> Text provided:
******

Ordered Probit with Measurement System

Click to expand example

Combining test scores with an ordered outcome (e.g., educational attainment):

set.seed(106)
n <- 500
x1 <- rnorm(n)
f <- rnorm(n)  # Latent ability

# Three test scores (same as above)
T1 <- 2.0 + 1.0*f + rnorm(n, 0, 0.5)
T2 <- 1.5 + 1.2*f + rnorm(n, 0, 0.6)
T3 <- 1.0 + 0.8*f + rnorm(n, 0, 0.4)

# Ordered outcome with 3 categories
# Note: Latent z = 0.5 (intercept) + 0.6*x1 + 0.8*f + error
# Intercept absorbed into thresholds, so model estimates only beta and loading
z <- 0.5 + 0.6*x1 + 0.8*f + rnorm(n)
y <- cut(z, breaks = c(-Inf, -0.5, 0.5, Inf), labels = FALSE)

dat <- data.frame(intercept = 1, x1 = x1, T1 = T1, T2 = T2, T3 = T3, y = y, eval = 1)

# Define factor model and estimation control
fm <- define_factor_model(n_factors = 1, n_types = 1)
ctrl <- define_estimation_control(n_quad_points = 8, num_cores = 1)

mc_T1 <- define_model_component(
  name = "T1", data = dat, outcome = "T1", factor = fm,
  covariates = "intercept", model_type = "linear",
  loading_normalization = 1.0, evaluation_indicator = "eval"
)

mc_T2 <- define_model_component(
  name = "T2", data = dat, outcome = "T2", factor = fm,
  covariates = "intercept", model_type = "linear",
  loading_normalization = NA_real_, evaluation_indicator = "eval"
)

mc_T3 <- define_model_component(
  name = "T3", data = dat, outcome = "T3", factor = fm,
  covariates = "intercept", model_type = "linear",
  loading_normalization = NA_real_, evaluation_indicator = "eval"
)

# Ordered probit component (NO intercept - absorbed into thresholds)
mc_y <- define_model_component(
  name = "y", data = dat, outcome = "y", factor = fm,
  covariates = "x1",  # No intercept for oprobit
  model_type = "oprobit",
  num_choices = 3,  # 3 ordered categories
  loading_normalization = NA_real_,
  evaluation_indicator = "eval"
)

# Estimate
ms <- define_model_system(components = list(mc_T1, mc_T2, mc_T3, mc_y), factor = fm)

******

> Source excerpt:
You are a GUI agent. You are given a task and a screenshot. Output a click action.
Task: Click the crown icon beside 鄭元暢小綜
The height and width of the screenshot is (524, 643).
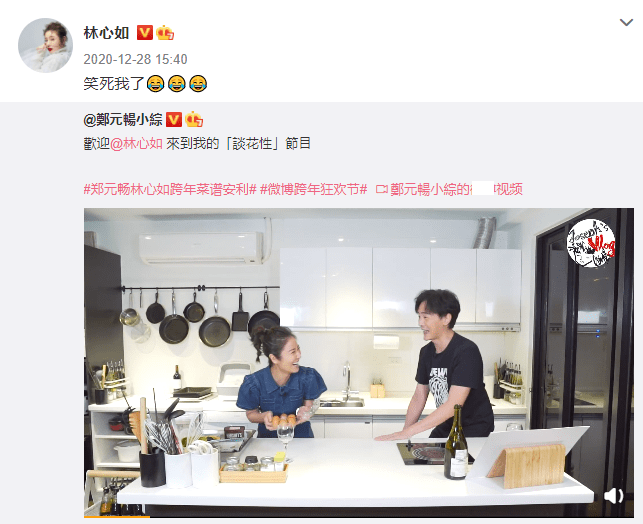[194, 120]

******

> Tasks and exercises:
[1] Based on the ordered probit example, mark each statement yes or no, and back it up by quoting the words from the text that decide it.
(a) The ordered outcome is split into 3 categories.
(b) The ordered probit component includes an intercept among its covariates.
(c) The loading for the first test score is normalized to 1.0.
[2] Carry on the ordered probit example with a measurement system, picking up after its last line of code.

> Answers per task:
[1]
(a) Yes: "# Ordered outcome with 3 categories"
(b) No: "covariates = "x1",  # No intercept for oprobit"
(c) Yes: "loading_normalization = 1.0"

[2]
result <- estimate_model_rcpp(ms, dat, init_params = NULL, control = ctrl, verbose = TRUE)

print(result$estimates)

Multinomial Logit with Measurement System

Click to expand example

Combining test scores with a discrete choice outcome (3 alternatives):

set.seed(107)
n <- 500
x1 <- rnorm(n)
f <- rnorm(n)  # Latent ability

# Three test scores (same as above)
T1 <- 2.0 + 1.0*f + rnorm(n, 0, 0.5)
T2 <- 1.5 + 1.2*f + rnorm(n, 0, 0.6)
T3 <- 1.0 + 0.8*f + rnorm(n, 0, 0.4)

# Multinomial choice with 3 alternatives (choice 0 is reference)
z1 <- 0.5 + 0.6*x1 + 0.7*f
z2 <- 1.0 - 0.5*x1 + 0.9*f

exp_z0 <- 1
exp_z1 <- exp(z1)
exp_z2 <- exp(z2)
denom <- exp_z0 + exp_z1 + exp_z2

p0 <- exp_z0 / denom
p1 <- exp_z1 / denom
p2 <- exp_z2 / denom

y <- numeric(n)
for (i in seq_len(n)) {
  # C++ expects choices coded as 1, 2, 3 (not 0, 1, 2)
  y[i] <- sample(1:3, 1, prob = c(p0[i], p1[i], p2[i]))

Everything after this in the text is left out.